-- Start Data excerpts --

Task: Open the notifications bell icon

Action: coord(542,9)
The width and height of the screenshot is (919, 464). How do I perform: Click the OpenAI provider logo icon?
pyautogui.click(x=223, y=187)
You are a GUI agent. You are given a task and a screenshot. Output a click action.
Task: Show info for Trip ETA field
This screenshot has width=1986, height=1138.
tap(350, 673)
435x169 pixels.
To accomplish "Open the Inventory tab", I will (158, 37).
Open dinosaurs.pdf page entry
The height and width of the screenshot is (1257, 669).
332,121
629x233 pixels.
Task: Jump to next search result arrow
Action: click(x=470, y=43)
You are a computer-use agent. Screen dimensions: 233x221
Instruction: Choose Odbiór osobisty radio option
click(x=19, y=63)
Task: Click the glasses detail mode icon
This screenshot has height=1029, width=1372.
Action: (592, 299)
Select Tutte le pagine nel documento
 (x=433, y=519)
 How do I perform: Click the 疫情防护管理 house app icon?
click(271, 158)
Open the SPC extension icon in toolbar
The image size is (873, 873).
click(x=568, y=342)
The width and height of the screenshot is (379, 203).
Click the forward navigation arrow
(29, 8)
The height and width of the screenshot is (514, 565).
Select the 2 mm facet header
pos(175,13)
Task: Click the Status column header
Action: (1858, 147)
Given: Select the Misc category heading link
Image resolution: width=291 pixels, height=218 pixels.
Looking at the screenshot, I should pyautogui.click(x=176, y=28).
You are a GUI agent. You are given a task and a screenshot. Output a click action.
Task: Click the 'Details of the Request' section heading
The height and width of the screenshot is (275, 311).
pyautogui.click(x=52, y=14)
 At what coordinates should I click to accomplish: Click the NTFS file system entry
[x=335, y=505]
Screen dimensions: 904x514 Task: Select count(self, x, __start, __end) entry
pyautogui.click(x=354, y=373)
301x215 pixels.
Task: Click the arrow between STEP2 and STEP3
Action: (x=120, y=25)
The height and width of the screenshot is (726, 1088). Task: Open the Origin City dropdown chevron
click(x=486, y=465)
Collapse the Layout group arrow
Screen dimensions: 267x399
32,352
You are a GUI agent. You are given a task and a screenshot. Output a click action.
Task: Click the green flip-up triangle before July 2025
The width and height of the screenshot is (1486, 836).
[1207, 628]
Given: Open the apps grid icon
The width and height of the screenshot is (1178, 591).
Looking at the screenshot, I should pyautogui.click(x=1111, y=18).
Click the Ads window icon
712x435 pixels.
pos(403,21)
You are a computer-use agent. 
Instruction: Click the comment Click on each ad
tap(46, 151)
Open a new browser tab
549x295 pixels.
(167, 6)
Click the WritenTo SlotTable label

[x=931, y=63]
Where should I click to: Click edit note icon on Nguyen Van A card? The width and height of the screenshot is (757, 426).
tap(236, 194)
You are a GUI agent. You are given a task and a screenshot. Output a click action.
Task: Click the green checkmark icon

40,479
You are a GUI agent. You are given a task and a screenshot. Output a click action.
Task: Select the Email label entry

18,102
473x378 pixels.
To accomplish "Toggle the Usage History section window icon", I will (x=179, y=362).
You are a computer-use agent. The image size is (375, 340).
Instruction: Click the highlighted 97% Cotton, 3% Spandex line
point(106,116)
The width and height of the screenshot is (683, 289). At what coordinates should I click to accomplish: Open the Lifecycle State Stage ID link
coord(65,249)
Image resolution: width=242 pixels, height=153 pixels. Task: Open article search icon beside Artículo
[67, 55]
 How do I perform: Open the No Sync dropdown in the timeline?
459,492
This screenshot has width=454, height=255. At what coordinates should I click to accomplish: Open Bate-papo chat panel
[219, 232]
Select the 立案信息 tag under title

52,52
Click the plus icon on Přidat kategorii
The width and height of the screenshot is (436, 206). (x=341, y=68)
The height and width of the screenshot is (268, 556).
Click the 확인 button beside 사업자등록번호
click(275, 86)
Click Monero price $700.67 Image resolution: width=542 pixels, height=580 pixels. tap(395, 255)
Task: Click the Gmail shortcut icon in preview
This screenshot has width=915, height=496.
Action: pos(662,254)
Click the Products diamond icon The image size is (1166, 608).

-- End Data excerpts --

§ **Exercise prompt**
Please swap "chevron" for "arrow" throughout the entries above, reproducing every other line and word unchanged.

§ **Exercise answer**
Task: Open the notifications bell icon

Action: coord(542,9)
The width and height of the screenshot is (919, 464). How do I perform: Click the OpenAI provider logo icon?
pyautogui.click(x=223, y=187)
You are a GUI agent. You are given a task and a screenshot. Output a click action.
Task: Show info for Trip ETA field
This screenshot has width=1986, height=1138.
tap(350, 673)
435x169 pixels.
To accomplish "Open the Inventory tab", I will (158, 37).
Open dinosaurs.pdf page entry
The height and width of the screenshot is (1257, 669).
332,121
629x233 pixels.
Task: Jump to next search result arrow
Action: click(x=470, y=43)
You are a computer-use agent. Screen dimensions: 233x221
Instruction: Choose Odbiór osobisty radio option
click(x=19, y=63)
Task: Click the glasses detail mode icon
This screenshot has height=1029, width=1372.
Action: (592, 299)
Select Tutte le pagine nel documento
 (x=433, y=519)
 How do I perform: Click the 疫情防护管理 house app icon?
click(271, 158)
Open the SPC extension icon in toolbar
The image size is (873, 873).
click(x=568, y=342)
The width and height of the screenshot is (379, 203).
Click the forward navigation arrow
(29, 8)
The height and width of the screenshot is (514, 565).
Select the 2 mm facet header
pos(175,13)
Task: Click the Status column header
Action: (1858, 147)
Given: Select the Misc category heading link
Image resolution: width=291 pixels, height=218 pixels.
Looking at the screenshot, I should pyautogui.click(x=176, y=28).
You are a GUI agent. You are given a task and a screenshot. Output a click action.
Task: Click the 'Details of the Request' section heading
The height and width of the screenshot is (275, 311).
pyautogui.click(x=52, y=14)
 At what coordinates should I click to accomplish: Click the NTFS file system entry
[x=335, y=505]
Screen dimensions: 904x514 Task: Select count(self, x, __start, __end) entry
pyautogui.click(x=354, y=373)
301x215 pixels.
Task: Click the arrow between STEP2 and STEP3
Action: (x=120, y=25)
The height and width of the screenshot is (726, 1088). Task: Open the Origin City dropdown arrow
click(x=486, y=465)
Collapse the Layout group arrow
Screen dimensions: 267x399
32,352
You are a GUI agent. You are given a task and a screenshot. Output a click action.
Task: Click the green flip-up triangle before July 2025
The width and height of the screenshot is (1486, 836).
[1207, 628]
Given: Open the apps grid icon
The width and height of the screenshot is (1178, 591).
Looking at the screenshot, I should pyautogui.click(x=1111, y=18).
Click the Ads window icon
712x435 pixels.
pos(403,21)
You are a computer-use agent. 
Instruction: Click the comment Click on each ad
tap(46, 151)
Open a new browser tab
549x295 pixels.
(167, 6)
Click the WritenTo SlotTable label

[x=931, y=63]
Where should I click to: Click edit note icon on Nguyen Van A card? The width and height of the screenshot is (757, 426).
tap(236, 194)
You are a GUI agent. You are given a task and a screenshot. Output a click action.
Task: Click the green checkmark icon

40,479
You are a GUI agent. You are given a task and a screenshot. Output a click action.
Task: Select the Email label entry

18,102
473x378 pixels.
To accomplish "Toggle the Usage History section window icon", I will (x=179, y=362).
You are a computer-use agent. The image size is (375, 340).
Instruction: Click the highlighted 97% Cotton, 3% Spandex line
point(106,116)
The width and height of the screenshot is (683, 289). At what coordinates should I click to accomplish: Open the Lifecycle State Stage ID link
coord(65,249)
Image resolution: width=242 pixels, height=153 pixels. Task: Open article search icon beside Artículo
[67, 55]
 How do I perform: Open the No Sync dropdown in the timeline?
459,492
This screenshot has width=454, height=255. At what coordinates should I click to accomplish: Open Bate-papo chat panel
[219, 232]
Select the 立案信息 tag under title

52,52
Click the plus icon on Přidat kategorii
The width and height of the screenshot is (436, 206). (x=341, y=68)
The height and width of the screenshot is (268, 556).
Click the 확인 button beside 사업자등록번호
click(275, 86)
Click Monero price $700.67 Image resolution: width=542 pixels, height=580 pixels. tap(395, 255)
Task: Click the Gmail shortcut icon in preview
This screenshot has width=915, height=496.
Action: pos(662,254)
Click the Products diamond icon The image size is (1166, 608).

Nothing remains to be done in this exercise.